The new owner may also seek information about your job and income in an effort to ascertain whether you can afford to go on. But if the letter asks for your Social Security, bank-account or credit-card numbers, back off, Gurley warns. "We already have that information."

In the meantime, some experts say to keep making your house payments if you can, while others say the best way to get the lender's attention is to stop paying. Benaroya doesn't recommend the latter, saying it is terribly damaging to your credit. But so is a foreclosure, so there isn't much difference.

If you can pay but still elect to stop, don't spend the money. Instead, put it in a separate account so you'll have the cash on hand to bring the loan current when and if that becomes necessary.

If you are having difficulty making your house payment, Benaroya suggests prioritizing your spending. After health care, keeping your home should be your first priority, over and above unsecured debt such as your credit cards. MasterCard can't take your house, but your mortgage lender can.

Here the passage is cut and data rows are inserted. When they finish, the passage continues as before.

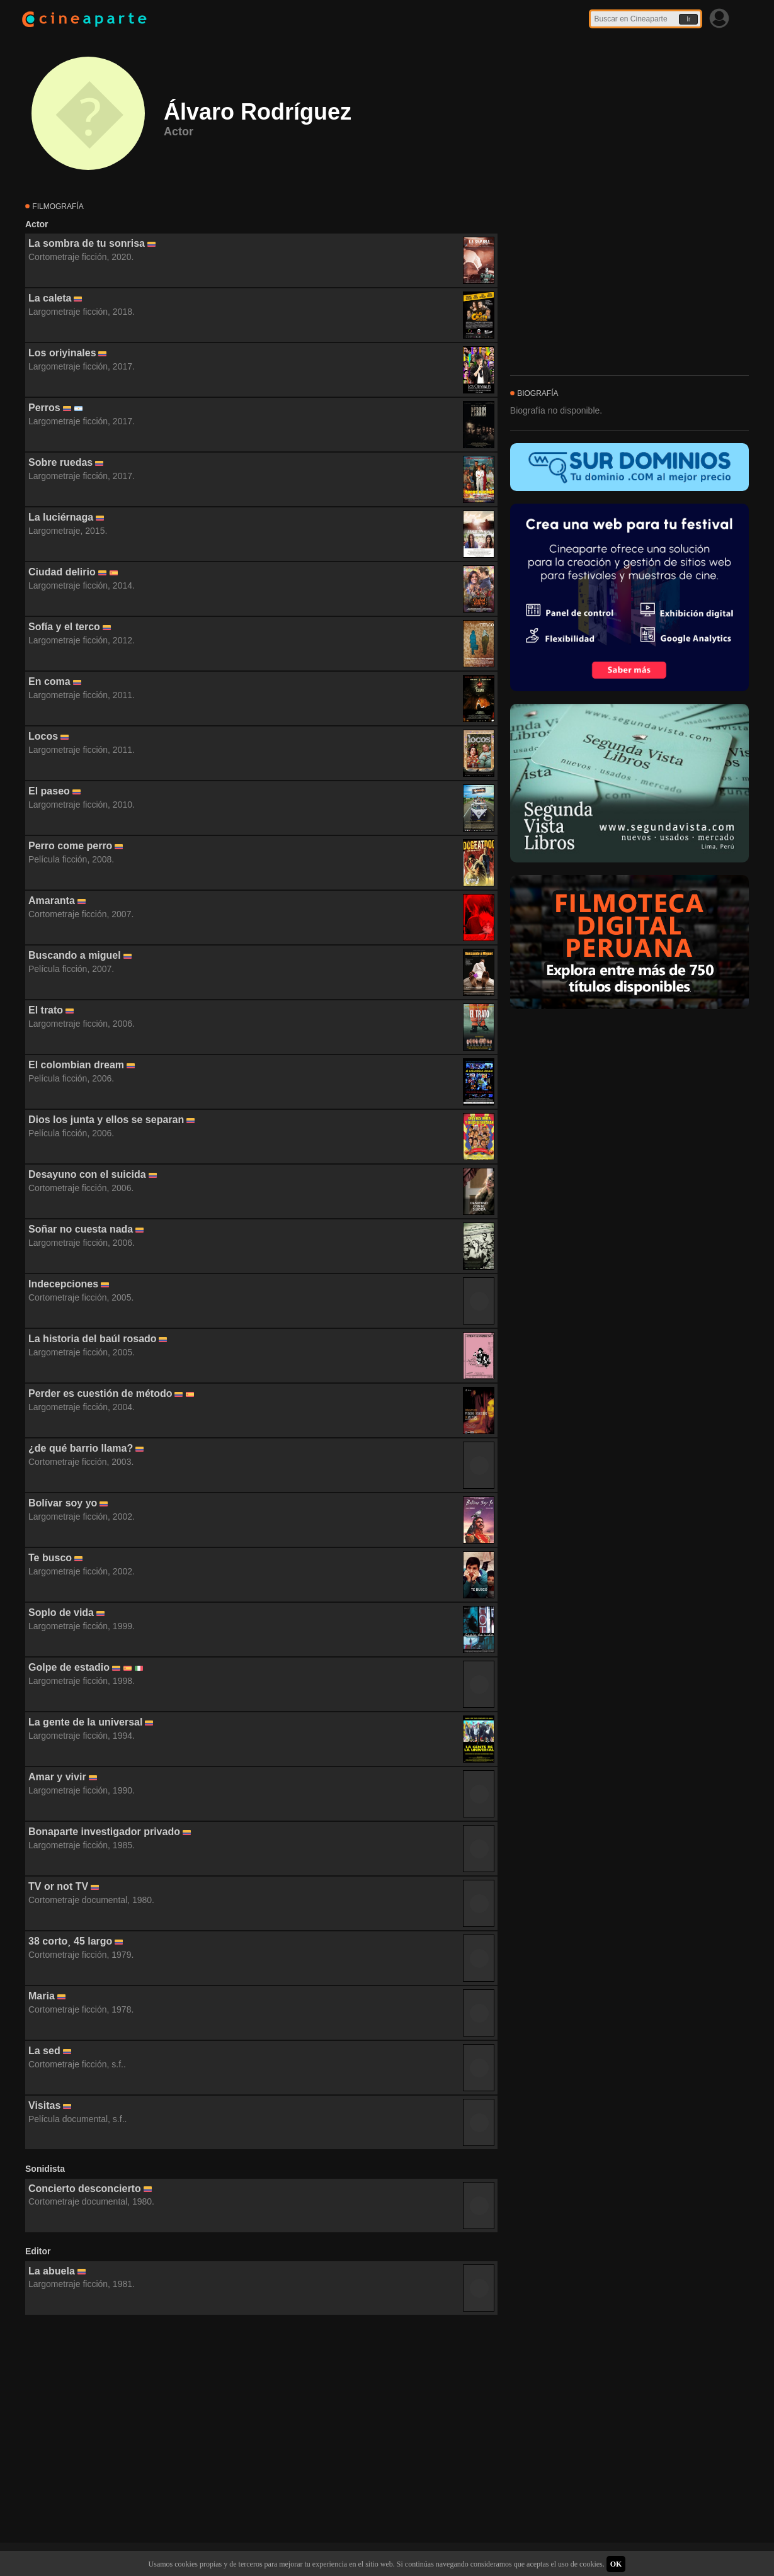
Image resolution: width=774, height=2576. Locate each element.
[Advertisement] (261, 2429)
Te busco (50, 1557)
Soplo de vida (61, 1612)
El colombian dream (76, 1064)
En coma (49, 681)
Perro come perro (70, 845)
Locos (43, 736)
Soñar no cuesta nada (80, 1229)
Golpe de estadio (69, 1667)
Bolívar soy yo (62, 1503)
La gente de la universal (85, 1722)
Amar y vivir (57, 1776)
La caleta (49, 298)
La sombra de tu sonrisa (86, 243)
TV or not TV (58, 1886)
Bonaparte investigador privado (104, 1831)
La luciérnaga (60, 517)
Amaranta (51, 900)
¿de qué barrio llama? (80, 1448)
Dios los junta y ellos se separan (106, 1119)
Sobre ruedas (60, 462)
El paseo (49, 791)
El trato (45, 1010)
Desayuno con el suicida (87, 1174)
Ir (688, 19)
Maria (41, 1996)
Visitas (44, 2105)
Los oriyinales (62, 352)
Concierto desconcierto (84, 2188)
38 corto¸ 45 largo (70, 1941)
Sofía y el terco (64, 626)
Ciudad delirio (62, 572)
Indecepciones (63, 1284)
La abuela (51, 2271)
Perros (44, 407)
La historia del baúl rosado (92, 1338)
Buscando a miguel (74, 955)
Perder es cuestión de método (100, 1393)
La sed (44, 2050)
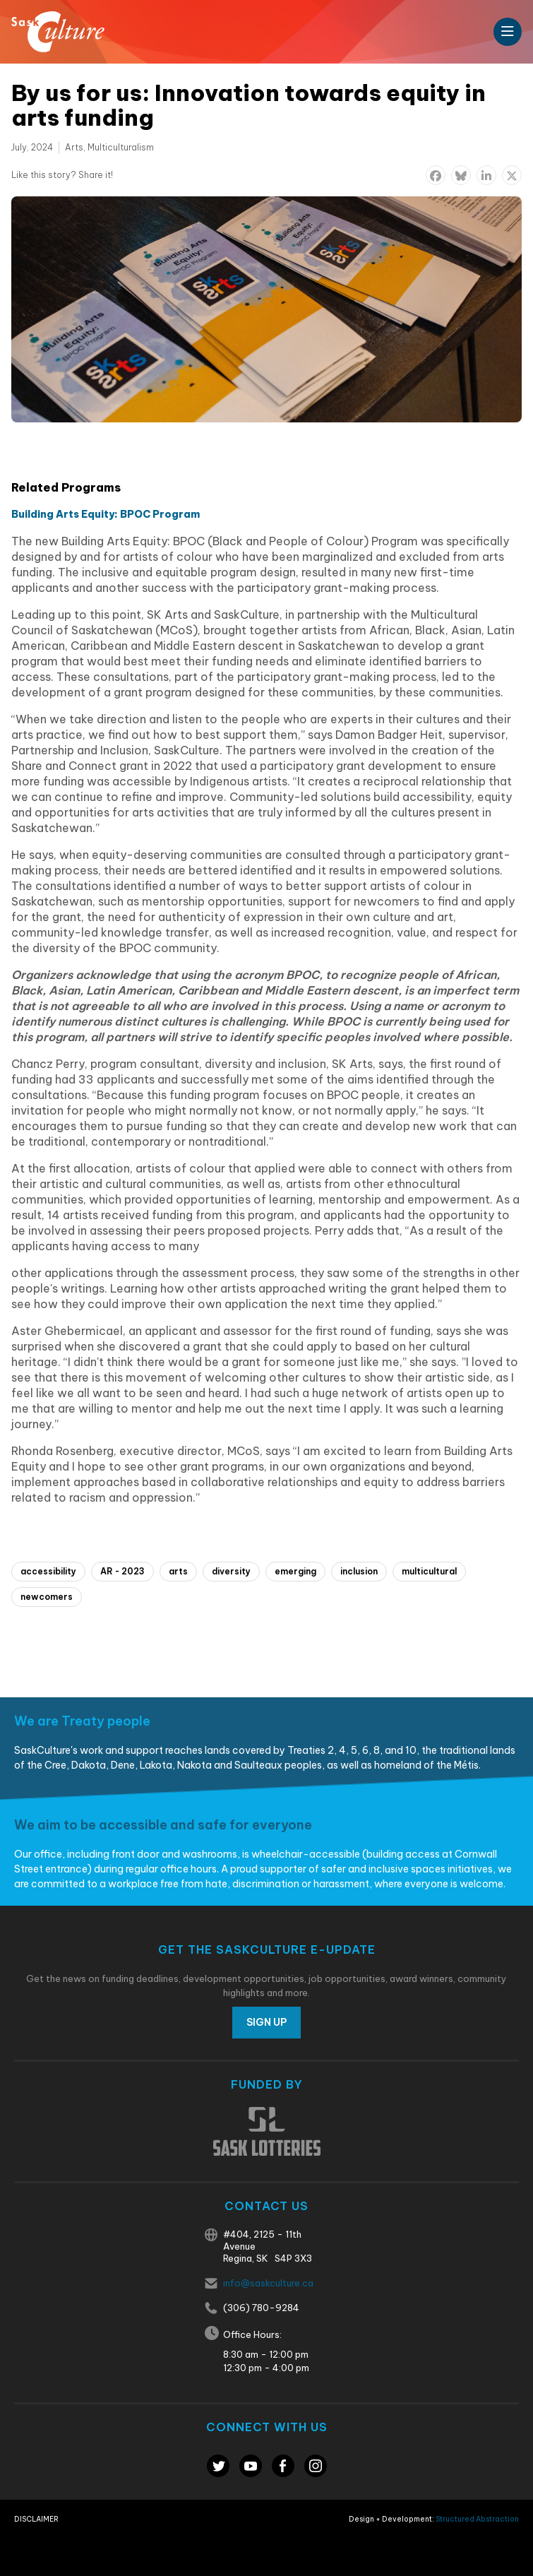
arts (178, 1571)
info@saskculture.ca (268, 2283)
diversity (231, 1571)
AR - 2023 (122, 1571)
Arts (74, 147)
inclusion (359, 1571)
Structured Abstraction (477, 2519)
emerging (295, 1571)
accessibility (48, 1571)
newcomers (46, 1596)
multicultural (429, 1571)
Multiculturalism (121, 147)
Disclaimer (36, 2519)
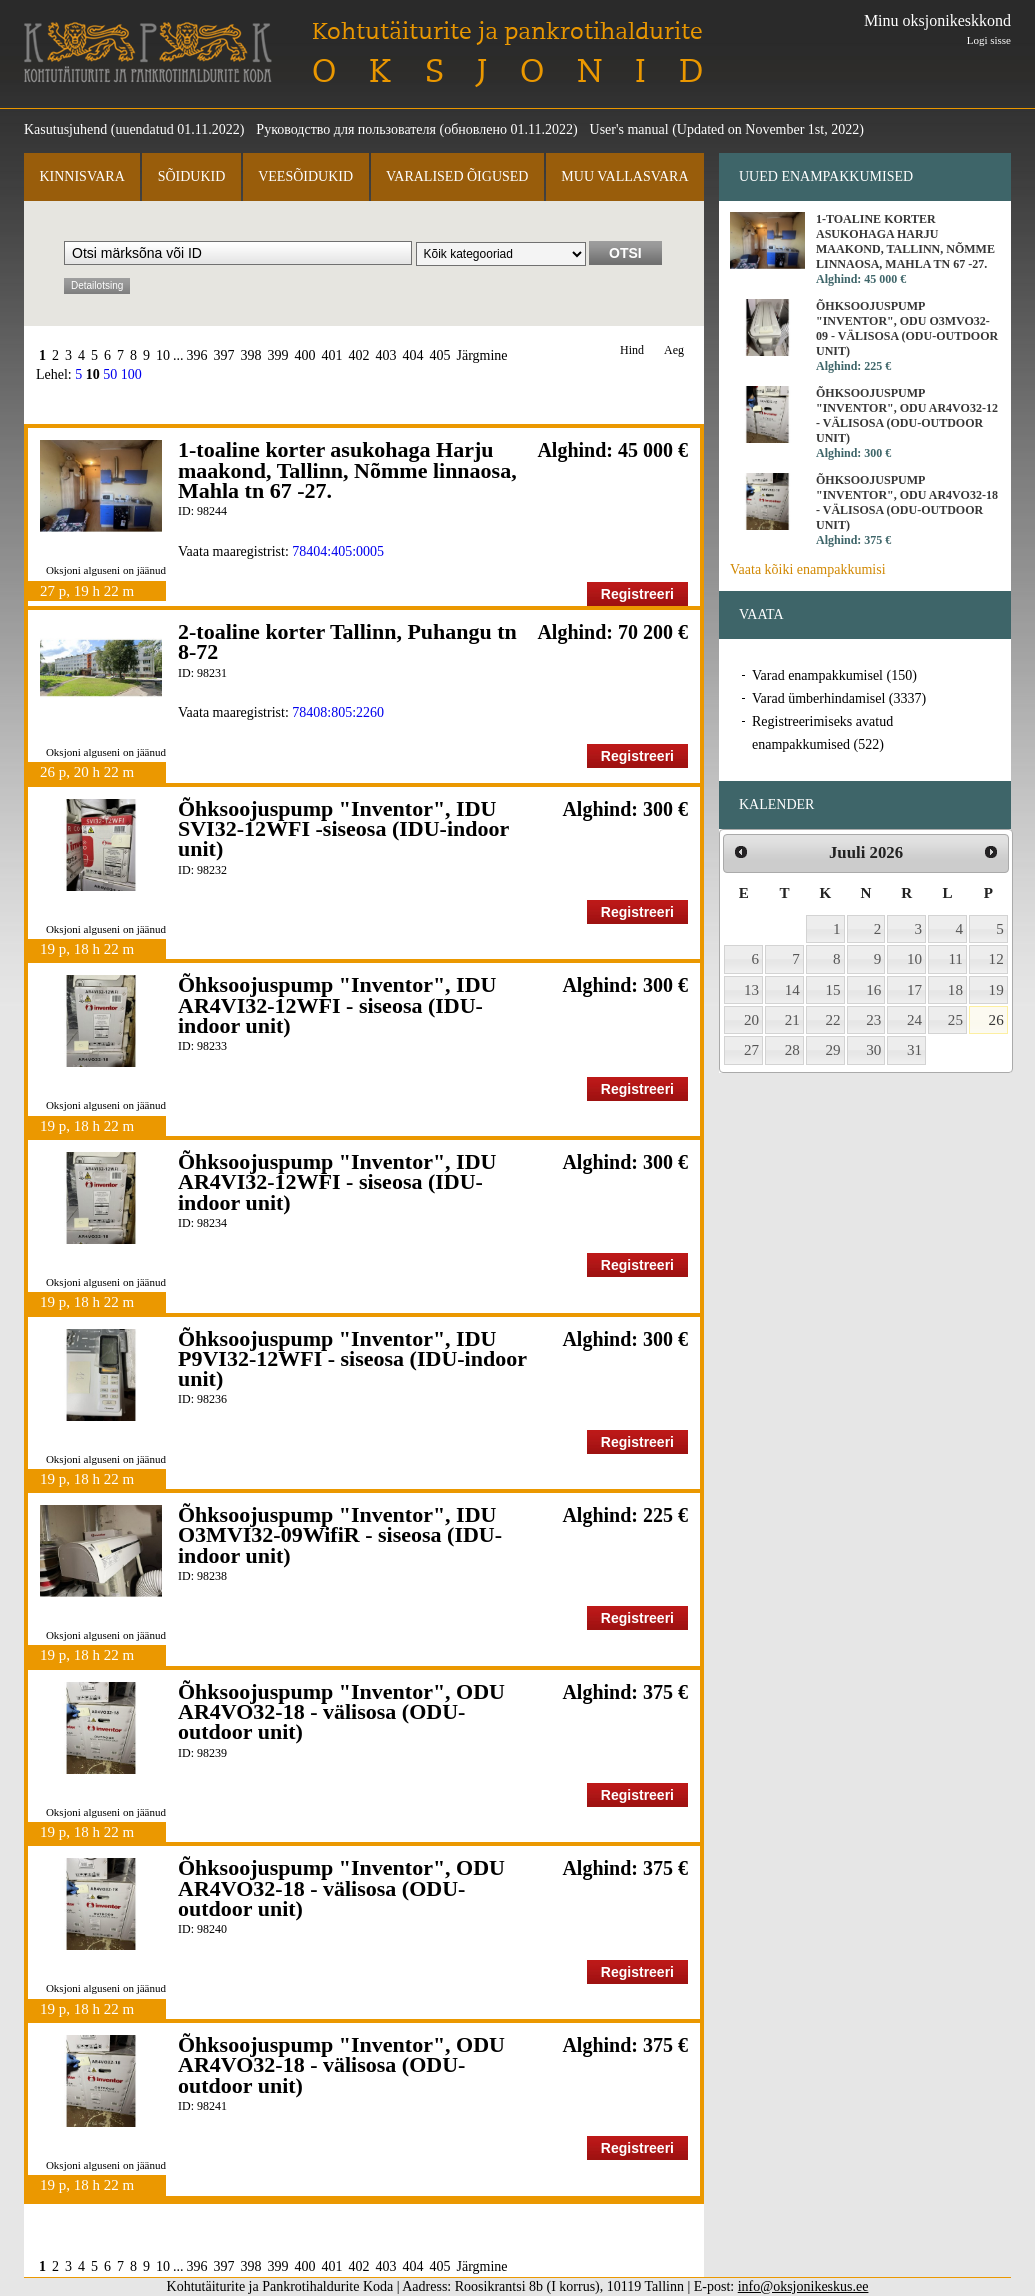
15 (833, 990)
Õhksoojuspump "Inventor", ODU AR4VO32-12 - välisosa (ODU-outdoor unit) (907, 415)
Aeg (674, 350)
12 (996, 959)
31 (914, 1050)
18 (955, 990)
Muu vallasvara (624, 176)
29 (833, 1050)
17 (914, 990)
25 (955, 1020)
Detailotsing (97, 285)
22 (833, 1020)
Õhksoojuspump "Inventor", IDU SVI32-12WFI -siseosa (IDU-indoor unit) (343, 829)
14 (792, 990)
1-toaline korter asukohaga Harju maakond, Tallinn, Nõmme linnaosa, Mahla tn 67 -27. (347, 470)
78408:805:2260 (338, 712)
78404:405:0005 (338, 551)
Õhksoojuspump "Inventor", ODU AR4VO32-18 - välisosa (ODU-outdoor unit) (341, 1712)
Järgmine (482, 355)
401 (332, 355)
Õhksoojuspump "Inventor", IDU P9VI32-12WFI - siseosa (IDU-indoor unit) (352, 1359)
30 (873, 1050)
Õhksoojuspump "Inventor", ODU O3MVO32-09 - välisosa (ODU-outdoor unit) (907, 328)
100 (131, 374)
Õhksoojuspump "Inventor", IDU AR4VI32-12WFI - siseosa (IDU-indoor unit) (337, 1005)
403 (386, 355)
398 (251, 355)
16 (873, 990)
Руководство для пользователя (346, 129)
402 (359, 355)
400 (305, 355)
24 (914, 1020)
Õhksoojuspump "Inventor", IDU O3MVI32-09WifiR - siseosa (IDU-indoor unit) (340, 1535)
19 (996, 990)
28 (792, 1050)
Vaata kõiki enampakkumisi (808, 569)
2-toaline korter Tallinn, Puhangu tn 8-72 (347, 641)
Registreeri (637, 594)
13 (751, 990)
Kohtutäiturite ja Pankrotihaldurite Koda (148, 52)
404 (413, 355)
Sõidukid (192, 176)
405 (440, 355)
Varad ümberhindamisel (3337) (839, 698)
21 (792, 1020)
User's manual (629, 129)
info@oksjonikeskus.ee (803, 2286)
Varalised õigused (457, 176)
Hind (632, 350)
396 (197, 355)
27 (751, 1050)
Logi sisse (989, 40)
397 (224, 355)
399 (278, 355)
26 (996, 1020)
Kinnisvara (81, 176)
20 (751, 1020)
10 (163, 355)
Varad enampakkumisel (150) (834, 675)
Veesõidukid (305, 176)
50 (110, 374)
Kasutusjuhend (65, 129)
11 (955, 959)
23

Also review your finances to see what discretionary spending can be eliminated or put on hold, such as cable television, club memberships and dining out.

Another possibility is to put your other assets to work for you. Do you really need a second or third car? Can jewelry be sold for enough to cover a house payment or two? Can someone else in the household bring in additional income?

"Even if these efforts don't significantly increase your available cash," Benaroya says, "they demonstrate to your lender that you are willing to make sacrifices to keep you home."

Lew Sichelman has been covering real estate for more than 30 years. He is a regular contributor to numerous shelter magazines and housing and housing finance industry publications.